Karen didn’t press the invitation. Their relationship had improved as Callie matured. In her own way Karen had done her best to make amends for the years she’d been away, and Callie had done her best to try to forget how much her mother’s desertion had hurt. But there was still a thin, transparent barrier between them, and so far neither of them had made an attempt to strip it completely away. Perhaps they never would.
“What possessed that man?” Bitterness seeped into Karen’s tone and she threw the next handful of popcorn hard enough that the kernels overshot the hens and landed in an overturned bushel basket planted with yellow and white daisies and pink waterfall petunias.

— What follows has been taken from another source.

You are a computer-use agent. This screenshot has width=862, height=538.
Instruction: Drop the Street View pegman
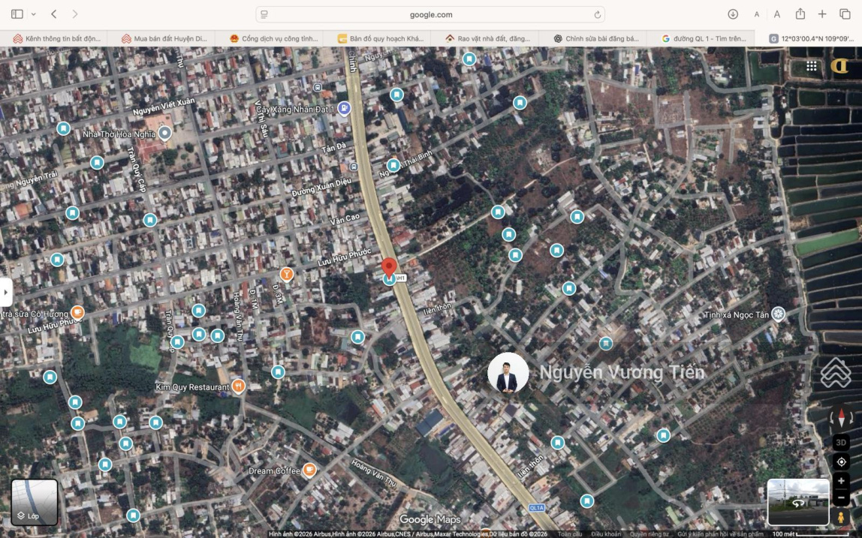pos(841,517)
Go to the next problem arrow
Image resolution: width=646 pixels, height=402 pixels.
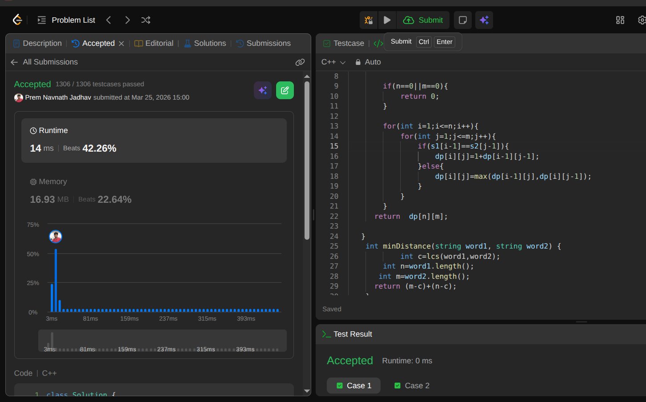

The chickens clucked in annoyance.
Callie didn’t have to ask what Karen meant. “He fell in love with her, Mom.”
“And where has it gotten him? Fifty years old and about to become a father again. He’s the laughingstock of White Pine Lake—”
“Mom, change the subject.” She wasn’t going to go that route with her mother today. She suspected that Karen was still a tiny bit in love with J.R. But there was no going back for any of them and Callie had stopped indulging the fantasy of reuniting her parents many years ago.
Karen sighed and patted Callie’s hand. “Sorry, baby. Letting the bad vibes get the better of me today. I should fire up the sauna and indulge myself in a good purging. What’s on your agenda for the weekend?”